= Jannik Petersen Bjerrum =

Danish ophthalmologist (1851–1920)

Jannik Petersen Bjerrum (26 December 1851 – 2 July 1920) was a Danish ophthalmologist who was a native of Skærbæk, a town in the southernmost part of Jutland. In 1864 Skærbæk became part of Germany due to consequences of the Second Schleswig War.

In 1876 he received his medical doctorate from the University of Copenhagen, and in 1879 became an assistant to Edmund Hansen Grut (1831-1907) at the Havnegade eye clinic. After Grut's retirement in 1896, he became director of the clinic, as well as being the second professor of ophthalmology at the University of Copenhagen, a position he would maintain until his retirement in 1910.

Bjerrum made contributions regarding pathogenetic research of glaucoma, and performed extensive investigations involving campimetry. He was interested in the correlation between visual perception of form and the resolving power in localized regions of the retina. He was particularly focused on the subtleties of the central 30° of the visual field rather than the standard perimetry tests that many of his contemporaries favored.

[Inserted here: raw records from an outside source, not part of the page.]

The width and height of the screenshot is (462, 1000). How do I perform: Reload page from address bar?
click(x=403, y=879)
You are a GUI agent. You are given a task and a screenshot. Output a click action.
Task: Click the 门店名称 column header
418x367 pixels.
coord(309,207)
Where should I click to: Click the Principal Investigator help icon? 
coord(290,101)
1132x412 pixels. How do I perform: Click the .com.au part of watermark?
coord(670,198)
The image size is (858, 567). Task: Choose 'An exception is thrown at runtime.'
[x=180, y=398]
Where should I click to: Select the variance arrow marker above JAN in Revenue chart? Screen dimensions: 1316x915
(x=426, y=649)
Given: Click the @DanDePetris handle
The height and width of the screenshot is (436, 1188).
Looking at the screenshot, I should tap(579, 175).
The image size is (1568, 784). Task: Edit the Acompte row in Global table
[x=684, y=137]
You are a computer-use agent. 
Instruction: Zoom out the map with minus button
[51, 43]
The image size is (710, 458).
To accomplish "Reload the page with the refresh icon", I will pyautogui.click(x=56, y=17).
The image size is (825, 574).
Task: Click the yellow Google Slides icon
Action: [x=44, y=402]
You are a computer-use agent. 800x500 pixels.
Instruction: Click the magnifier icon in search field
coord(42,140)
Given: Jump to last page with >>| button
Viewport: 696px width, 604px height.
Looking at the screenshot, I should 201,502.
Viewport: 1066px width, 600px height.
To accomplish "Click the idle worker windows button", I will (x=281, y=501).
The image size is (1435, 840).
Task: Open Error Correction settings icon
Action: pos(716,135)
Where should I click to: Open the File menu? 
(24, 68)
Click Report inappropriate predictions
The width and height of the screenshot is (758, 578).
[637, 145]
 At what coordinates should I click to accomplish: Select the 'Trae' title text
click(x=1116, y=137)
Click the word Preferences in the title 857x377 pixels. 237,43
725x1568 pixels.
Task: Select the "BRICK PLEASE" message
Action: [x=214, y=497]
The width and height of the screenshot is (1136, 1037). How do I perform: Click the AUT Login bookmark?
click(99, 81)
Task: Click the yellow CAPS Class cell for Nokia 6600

As a result of his campimetric tests he discovered a small glaucomatous scotoma that was to become known as a "Bjerrum scotoma", which is a visual field defect that goes by several other names, such as "sickle scotoma", "arcuate scotoma" or "scimitar scotoma". Other eponyms named after Bjerrum include:
- Bjerrum tangent screen: Screen used to assess the central 30° of the visual field.
- Bjerrum's area: An arcuate region that extends above and below the blind spot to between 10° and 20° of fixation point.
After Bjerrum's retirement in 1910, his work in campimetry was continued by his assistant, Henning Rønne (1878-1947).

Jannik Petersen Bjerrum was the father of the chemist Niels Bjerrum and the brother of physicist Kirstine Meyer.

His grandson Jannik Bjerrum (1909 – 1992), the son of Niels Bjerrum, was also a professor of chemistry at the University of Copenhagen. He was amongst the nominated candidates for the Nobel Prize in Chemistry in 1965 with Gerold Karl Schwarzenbach and Lars Gunnar Sillén.